DiAngelus, who is 27, grew up in suburban Philadelphia without much access to nature. Although she enjoyed camping when she could, she really got the bug after conducting some field research in West Africa as part of a college program. “I remember biking around after I got home and thinking, ‘There’s so much pavement everywhere. I need to go somewhere more green. I also need to explore more of my own country,’” she says.

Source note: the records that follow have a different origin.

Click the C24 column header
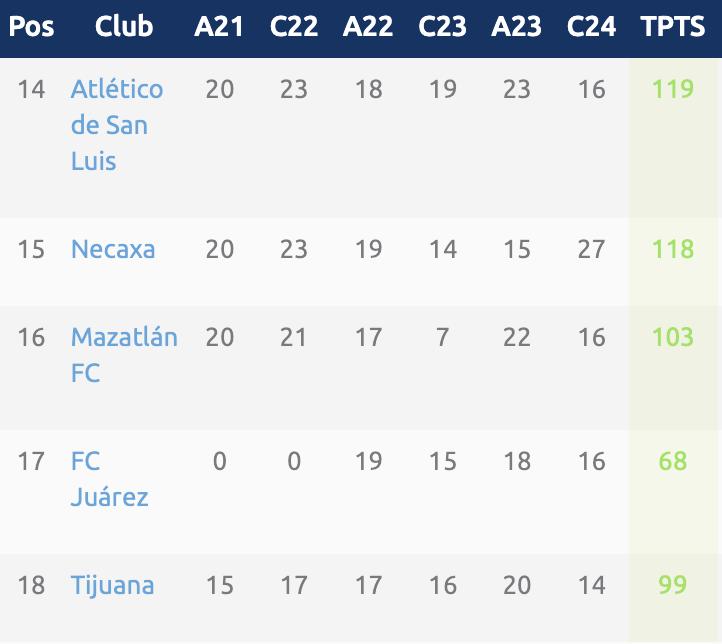This screenshot has height=644, width=722. point(591,27)
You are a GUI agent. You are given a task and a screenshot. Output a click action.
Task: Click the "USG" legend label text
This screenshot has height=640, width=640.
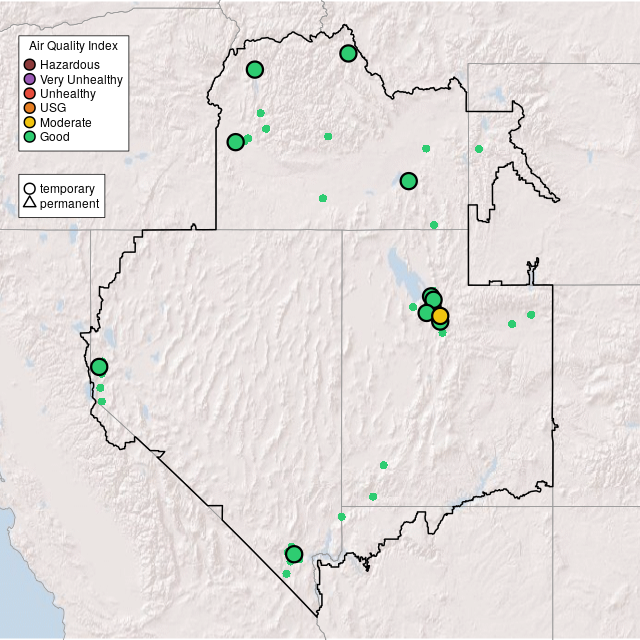pyautogui.click(x=53, y=108)
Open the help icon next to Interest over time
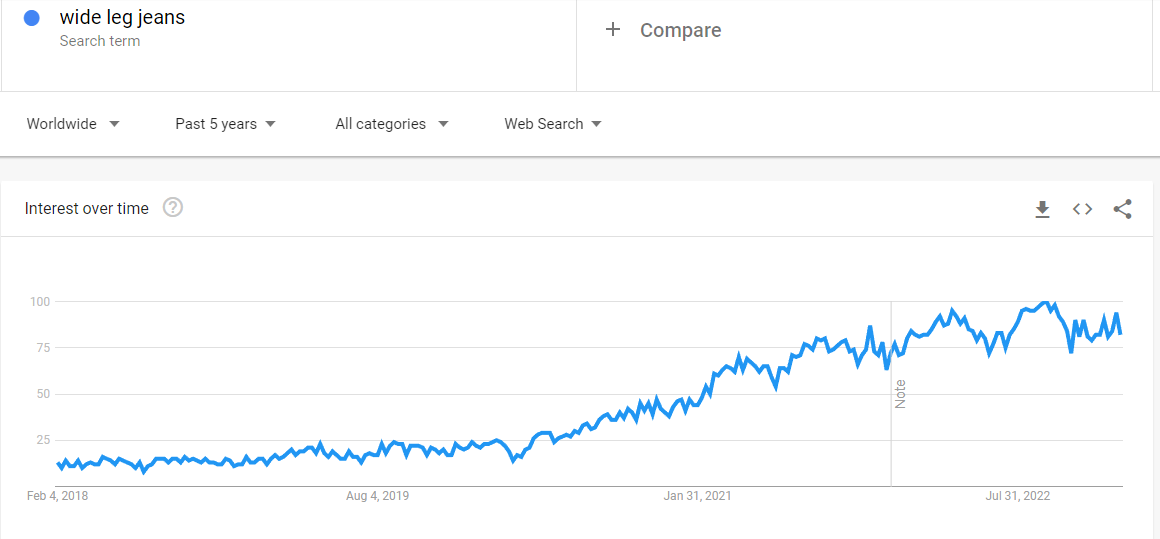Image resolution: width=1160 pixels, height=539 pixels. click(173, 208)
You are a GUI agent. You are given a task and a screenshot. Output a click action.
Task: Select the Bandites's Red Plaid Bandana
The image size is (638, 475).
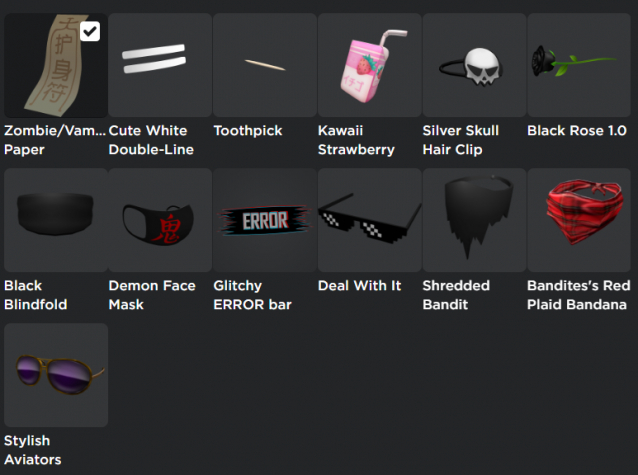coord(579,220)
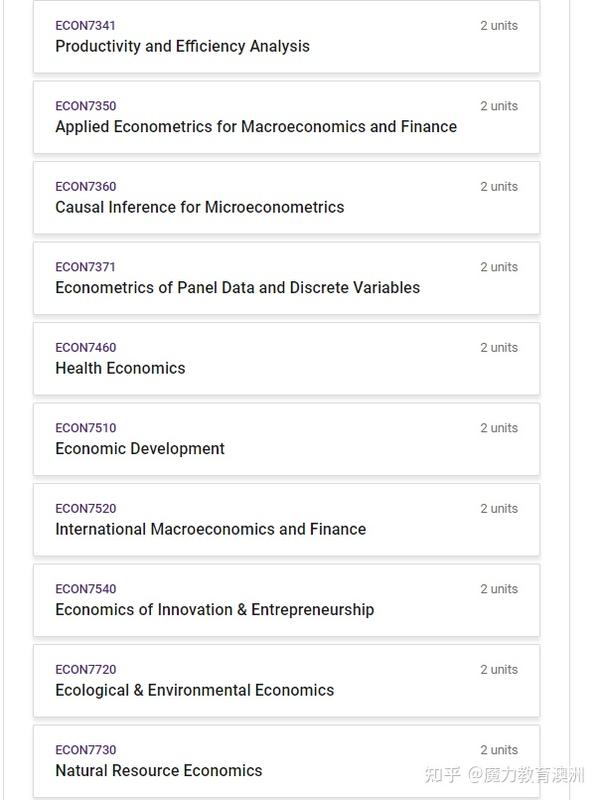Open the ECON7730 course code link
Viewport: 600px width, 800px height.
pos(86,750)
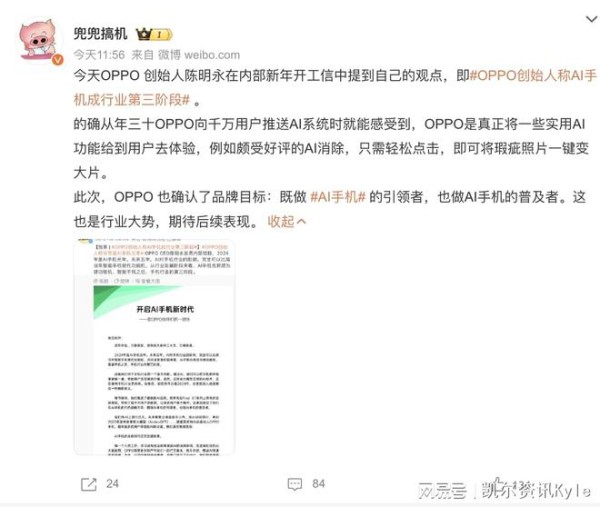
Task: Click the orange verified V badge
Action: tap(57, 59)
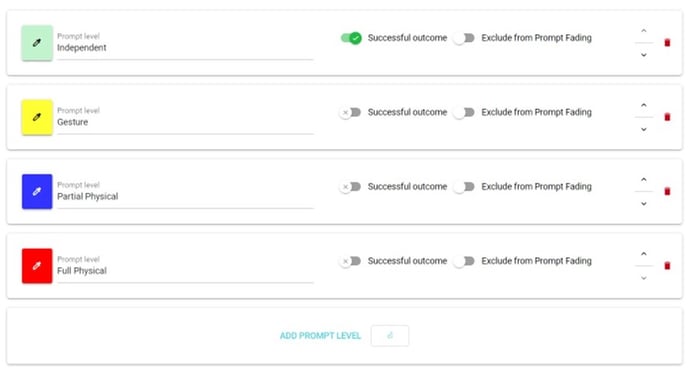Move Full Physical level up

pos(644,254)
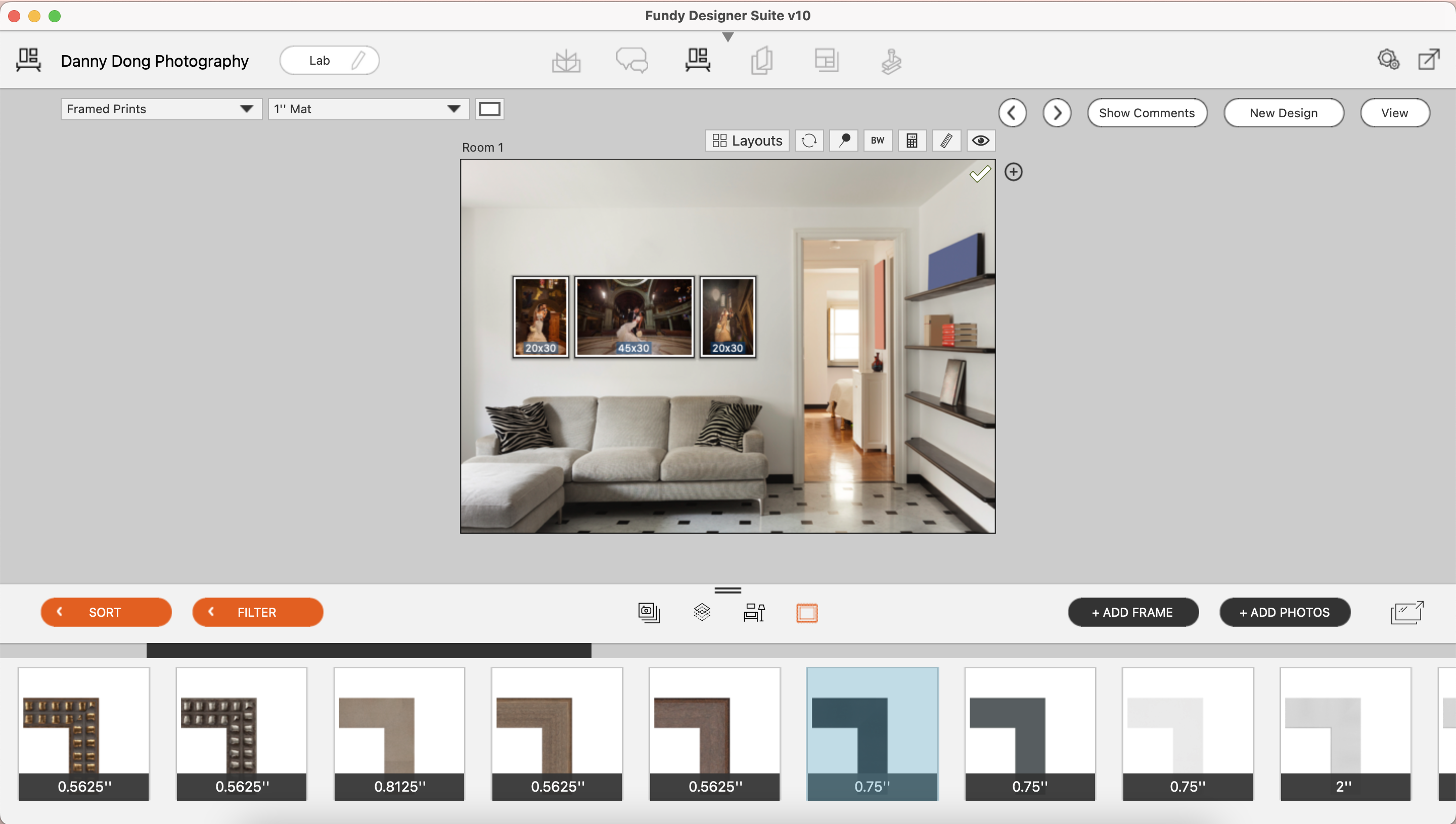Select the Show Comments menu option
Image resolution: width=1456 pixels, height=824 pixels.
[1146, 112]
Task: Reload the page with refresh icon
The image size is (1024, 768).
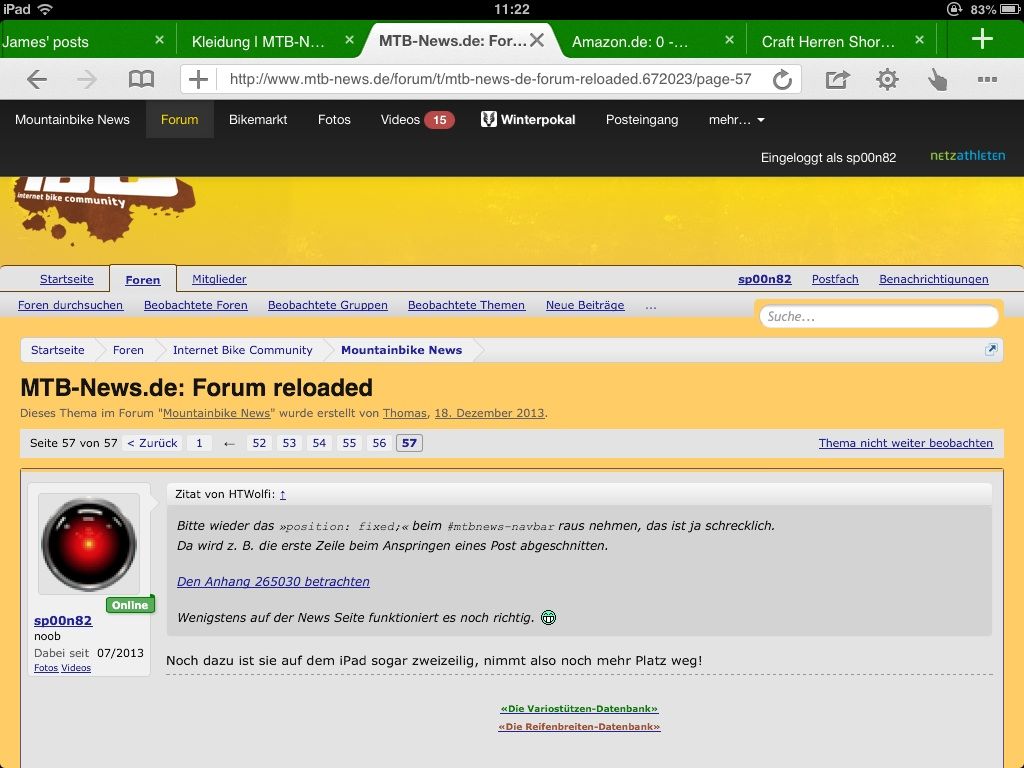Action: 783,80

The Canyon Country Youth Corps allowed her to do just that. Although she was slated to begin more of an office job with the Great Basin Institute this summer, DiAngelus stayed with CCYC for another season to continue working outside. She’s now one of the 12,000 corps members conducting crucial disaster relief, such as delivering food to Native American reservations, and gaining further appreciation for how different cultures in the area—from the cowboys to the Native Americans to the #vanlife Instagram influencers—commingle. No matter what she does next, she says she’ll consider her AmeriCorps experience a crucial time in her life. “We don’t really have many rites of passage in our culture,” she says. “It’s a humbling experience and a good way to grow.” 

“We don’t really have many rites of passage in our culture. It’s a humbling experience and a good way to grow.”

Besides instilling a sense of common purpose among the country’s young people, a push toward public service could also inculcate an appreciation for maintaining our country’s public lands at a time when the national park system faces a deferred maintenance backlog estimated at $11 billion. As someone who grew up in the suburbs, my three-month camping trip was also my first. And it began what I believe will be a lifelong relationship with the outdoors.

Rosemary Michael-Trumball feels the same way. She had already volunteered with AmeriCorps the summer before her junior year of college at George Fox University. But then COVID-19 hit. The only thing standing between the 22-year-old and a physical therapy degree were some science classes that seemed worthless to take without an in-person lab component. So, she decided to enlist again, and after an eye-opening experience going out on four-day hitches around the Arkansas River, she has now decided to change her career trajectory toward something involving national parks—or organizing future volunteers there. 

“AmeriCorps was actually my first time really camping,” she says. “I’d only really seen Colorado Springs and the surrounding areas, but now I can appreciate more of the natural world and the state where I grew up. Even when I’m not working, I go out with friends and hike on trails and can say, ‘Not only have I hiked here before, I worked here.’ It’s an amazing feeling.”